This Day In History: April 1st
If you have heard the phrase, “the revolution won’t be televised,” then you were listening to the words of poet and musician Gil Scott-Heron. Gil Scott-Heron rose to popularity during the 1970s and used his poetry to provide critiques of American politics, racism and mass media.
Scott-Heron was born on April 1, 1949, in Chicago, Illinois. His mother worked as a librarian and his father was a Jamaican soccer player. As a teenager, Scott-Heron began exploring his interest in writing and created detective stories that won him a scholarship. He attended Lincoln University in Pennsylvania where he wrote his first novel The Vulture (1970), a murder mystery.

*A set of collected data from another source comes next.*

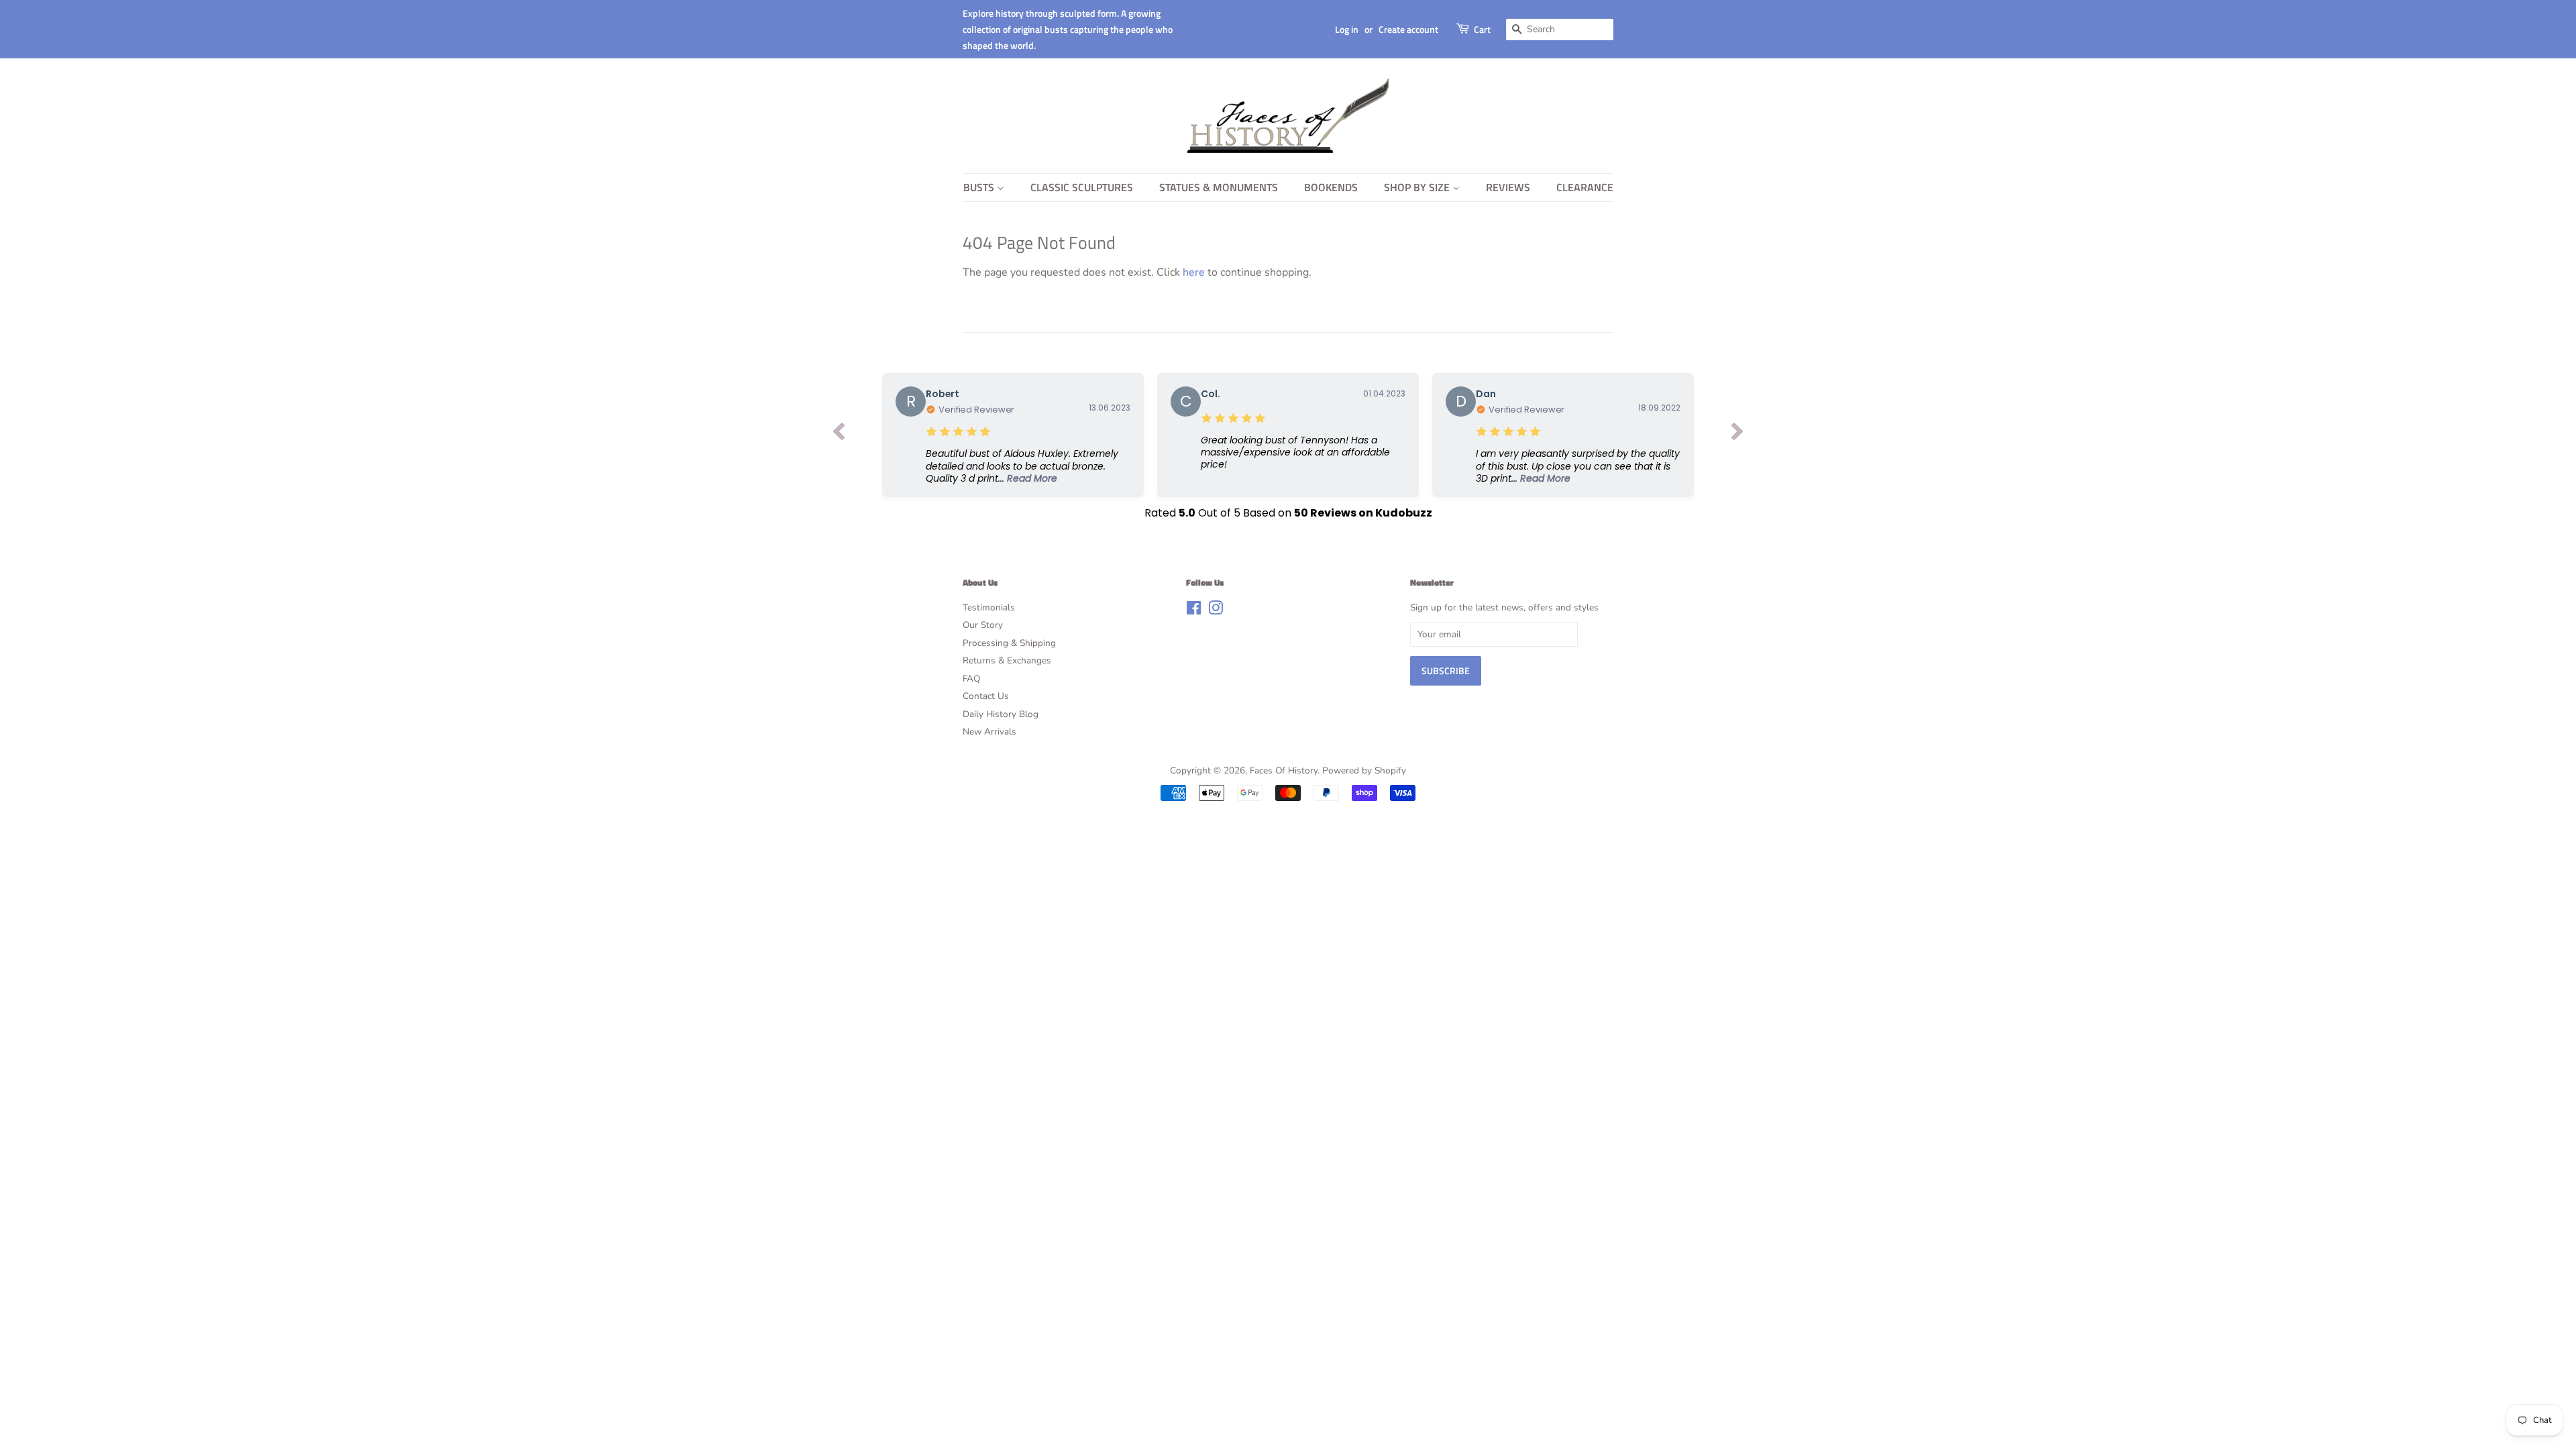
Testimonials (989, 607)
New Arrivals (989, 731)
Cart (1482, 29)
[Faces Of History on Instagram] (1215, 610)
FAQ (971, 678)
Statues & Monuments (1218, 187)
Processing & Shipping (1009, 643)
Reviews (1508, 187)
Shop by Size (1418, 187)
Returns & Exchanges (1007, 660)
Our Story (983, 625)
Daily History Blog (1000, 714)
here (1194, 272)
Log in (1346, 29)
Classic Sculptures (1081, 187)
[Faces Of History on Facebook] (1193, 610)
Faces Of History (1284, 770)
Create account (1408, 29)
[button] (1028, 465)
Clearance (1584, 187)
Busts (980, 187)
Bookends (1331, 187)
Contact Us (986, 696)
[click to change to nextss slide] (1737, 434)
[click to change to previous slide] (838, 434)
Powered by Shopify (1364, 770)
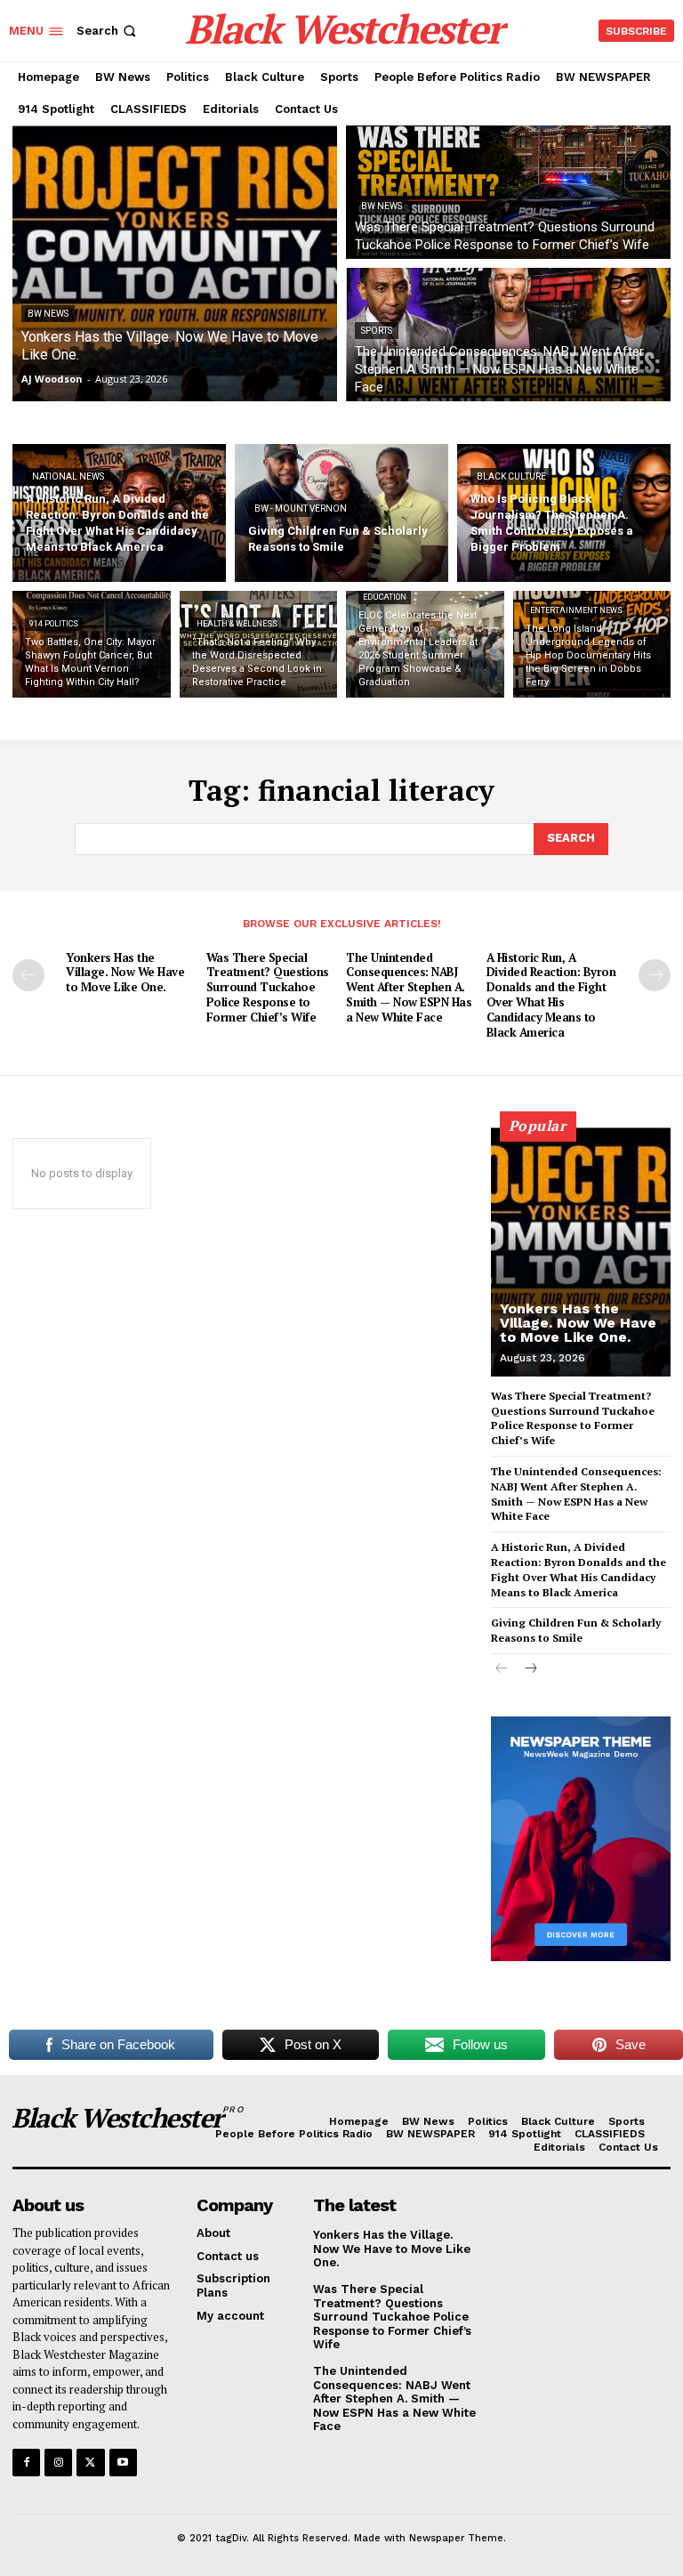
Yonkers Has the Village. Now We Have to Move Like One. (125, 972)
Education (384, 597)
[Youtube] (123, 2462)
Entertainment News (576, 610)
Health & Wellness (237, 623)
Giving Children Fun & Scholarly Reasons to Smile (576, 1630)
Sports (376, 330)
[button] (108, 30)
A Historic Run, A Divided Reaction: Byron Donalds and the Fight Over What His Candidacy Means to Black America (551, 994)
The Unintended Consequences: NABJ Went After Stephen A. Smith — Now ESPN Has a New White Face (408, 987)
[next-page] (655, 975)
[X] (90, 2462)
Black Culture (511, 476)
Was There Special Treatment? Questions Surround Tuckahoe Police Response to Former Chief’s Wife (267, 987)
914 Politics (53, 623)
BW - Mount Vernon (300, 508)
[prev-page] (28, 975)
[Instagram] (58, 2462)
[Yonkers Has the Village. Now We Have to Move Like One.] (174, 263)
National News (68, 476)
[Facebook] (26, 2462)
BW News (48, 314)
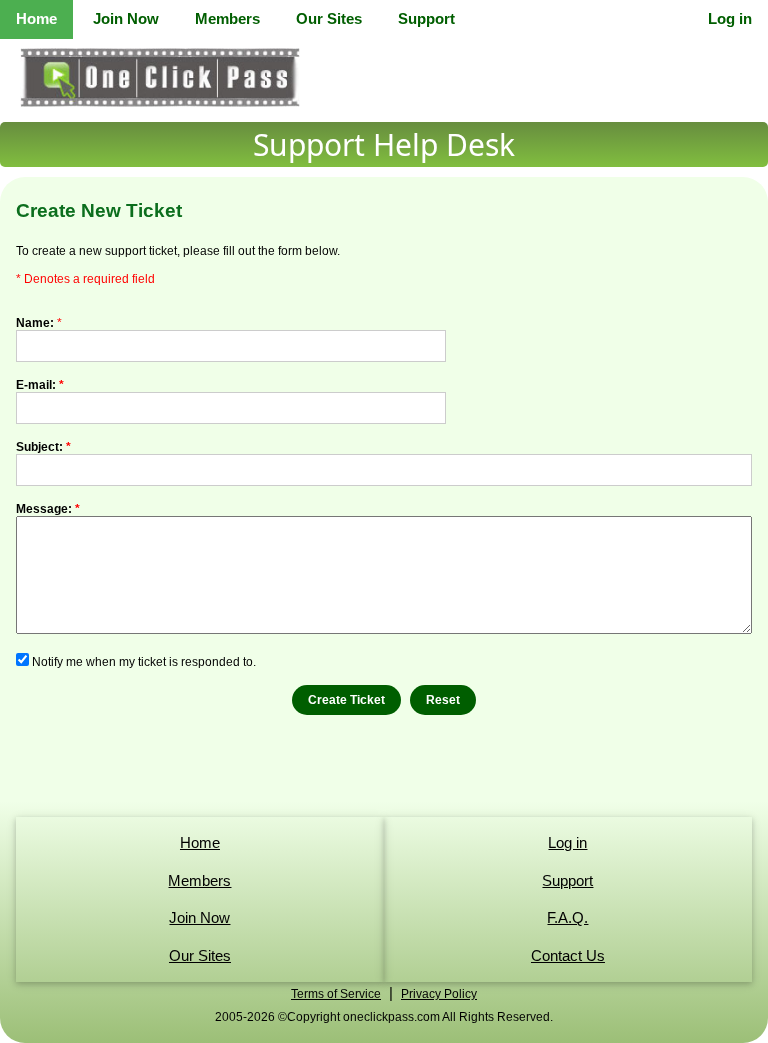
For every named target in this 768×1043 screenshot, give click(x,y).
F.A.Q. (567, 917)
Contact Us (568, 955)
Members (227, 18)
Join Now (126, 18)
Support (426, 18)
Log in (730, 18)
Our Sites (329, 18)
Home (36, 18)
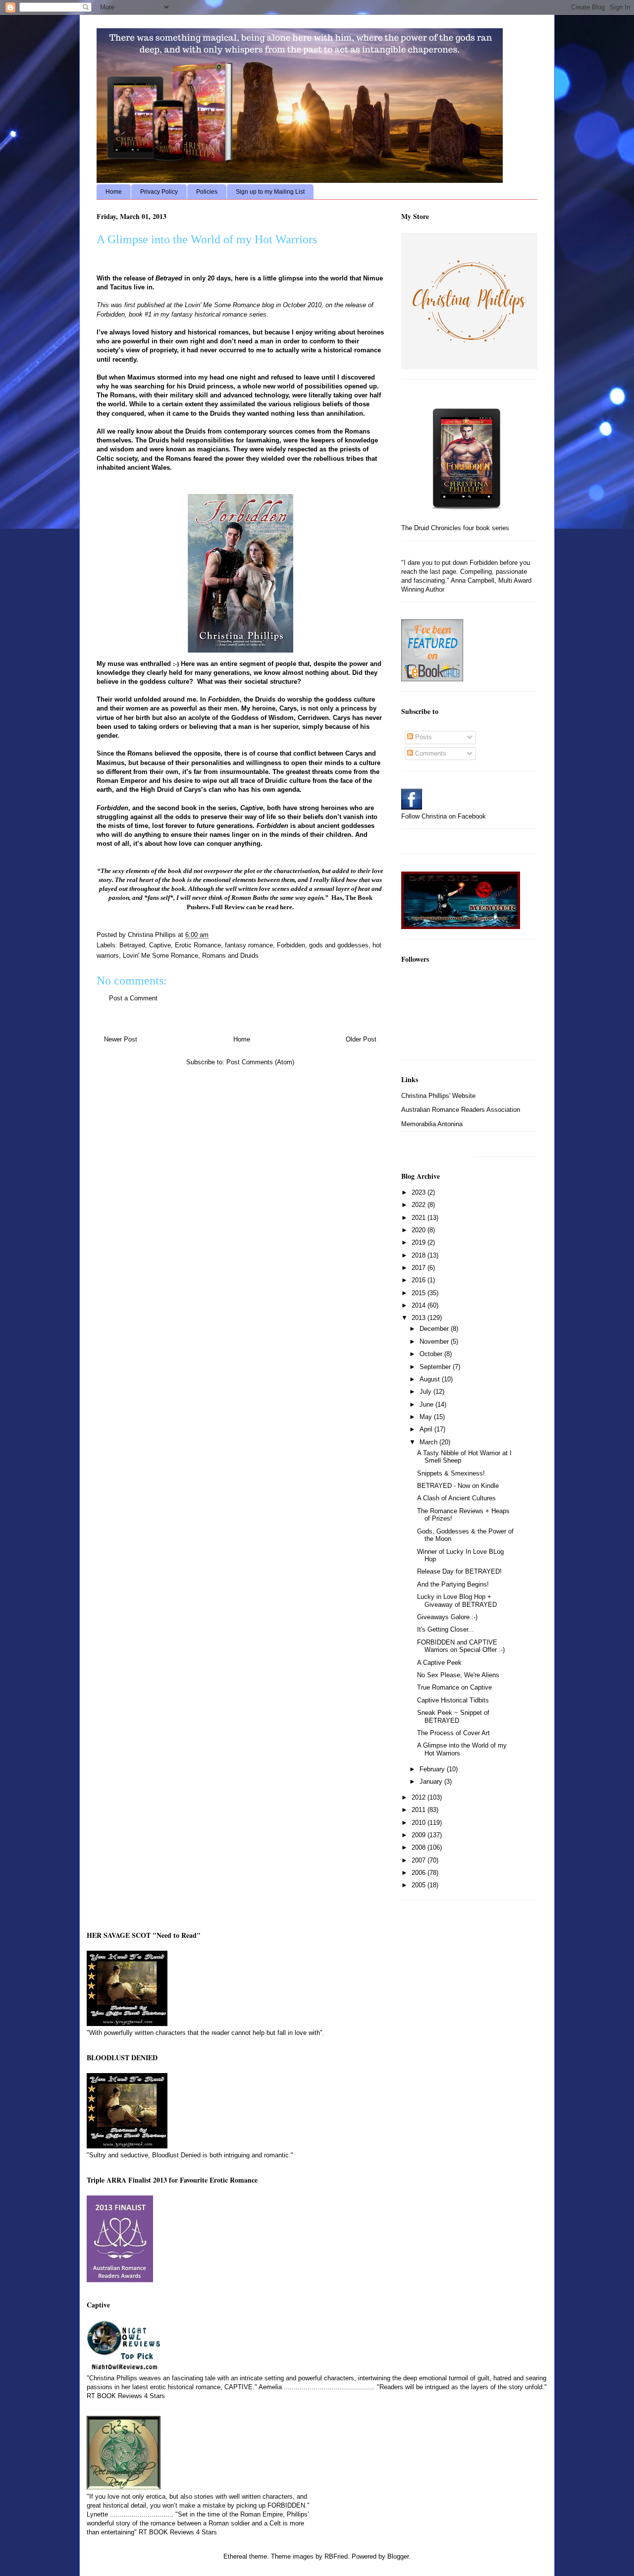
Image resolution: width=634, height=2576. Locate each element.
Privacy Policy (159, 191)
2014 (419, 1305)
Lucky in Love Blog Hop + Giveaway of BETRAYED (457, 1600)
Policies (206, 191)
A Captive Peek (439, 1662)
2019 (419, 1242)
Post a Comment (133, 998)
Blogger (398, 2556)
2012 (419, 1797)
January (432, 1781)
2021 (419, 1217)
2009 (419, 1835)
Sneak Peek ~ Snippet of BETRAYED (453, 1716)
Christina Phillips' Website (438, 1095)
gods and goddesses (339, 945)
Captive (160, 945)
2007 (419, 1860)
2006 (419, 1872)
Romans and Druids (230, 955)
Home (114, 191)
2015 (419, 1293)
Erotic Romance (198, 945)
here (286, 907)
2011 (419, 1809)
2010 (419, 1822)
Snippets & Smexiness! (451, 1473)
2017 (419, 1267)
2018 (419, 1255)
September (436, 1366)
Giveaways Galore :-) (447, 1617)
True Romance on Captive (454, 1687)
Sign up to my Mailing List (270, 191)
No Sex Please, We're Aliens (458, 1675)
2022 (419, 1204)
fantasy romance (249, 945)
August (431, 1379)
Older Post (361, 1039)
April (427, 1429)
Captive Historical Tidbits (453, 1700)
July (426, 1391)
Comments (429, 753)
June (427, 1404)
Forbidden (291, 945)
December (435, 1328)
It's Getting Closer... (445, 1629)
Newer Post (120, 1039)
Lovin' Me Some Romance (223, 305)
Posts (422, 737)
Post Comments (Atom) (260, 1062)
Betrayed (132, 945)
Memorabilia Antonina (432, 1124)
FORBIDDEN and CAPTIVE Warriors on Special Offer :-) (461, 1646)
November (435, 1341)
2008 (419, 1847)
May (427, 1417)
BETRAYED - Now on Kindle (458, 1485)
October (432, 1354)
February (433, 1769)
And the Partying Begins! (453, 1584)
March (429, 1442)
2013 (419, 1317)
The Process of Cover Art (453, 1733)
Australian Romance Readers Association (460, 1109)
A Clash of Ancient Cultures (456, 1498)
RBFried (336, 2556)
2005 (419, 1885)
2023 (419, 1192)
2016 (419, 1280)
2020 (419, 1230)
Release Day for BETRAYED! (459, 1571)
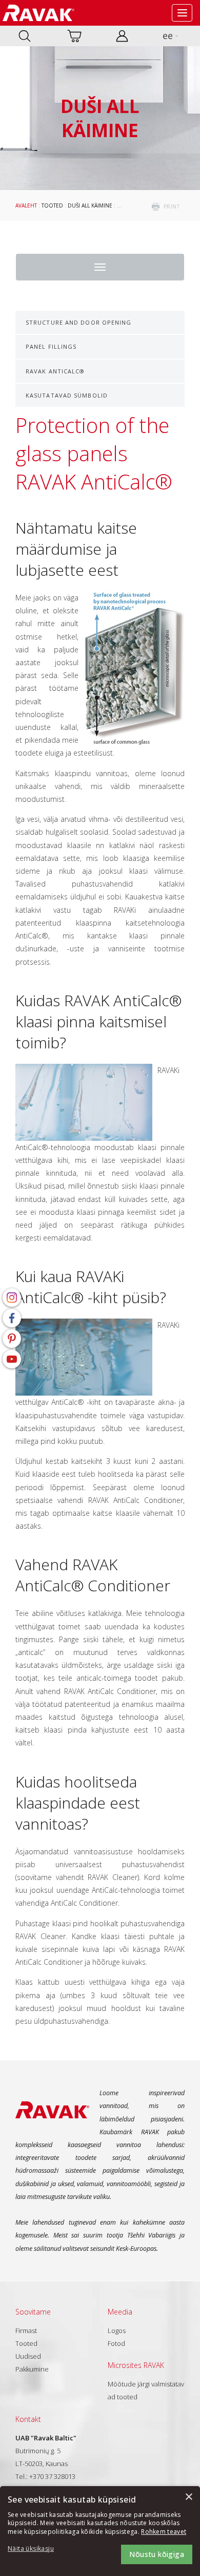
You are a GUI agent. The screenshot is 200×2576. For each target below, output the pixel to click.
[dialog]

His time at Lincoln University allowed him to meet Brian Jackson and the two often worked on music collaborations. In 1970, Scott-Heron put out Small Talk at 125th and Lenox which first introduced the world to the piece, “The Revolution Won’t Be Televised.” Other notable features on the album include, “Whitey On The Moon,” “Enough” and “Who’ll Pay Reparations On My Soul?” The success of Small Talk at 125th and Lenox brought him to the forefront of the Black Arts Movement and many credit the production as a predecessor to rap music.
The following year, he released Pieces of a Man (1971) and recorded a new rendition of “The Revolution Won’t Be Televised” which included a full band and jazz bassist Ron Carter. He also published the The Nigger Factory in 1972, which told the story of campus unrest at a fictional historically Black college. From 1970 to 1982, Scott-Heron released more than a dozen albums, was signed as an artist to Clive Davis and performed with the likes of Bruce Springsteen, Run-DMC and Bob Dylan.
During his height of influence, Scott-Heron recorded works such as Winter in America (1974), Bridges (1977) and Reflections (1981). By the end of the 1980s, he slowed down from production but recorded an album in 1994. He made another return to the studio in 2007 and created his final album I’m New Here in 2010 with XL Recording, an independent British label.
Gil Scott-Heron died on May 27, 2011. A decade after his death, Scott-Heron was honored with an induction into the Rock and Roll Hall of Fame in 2021.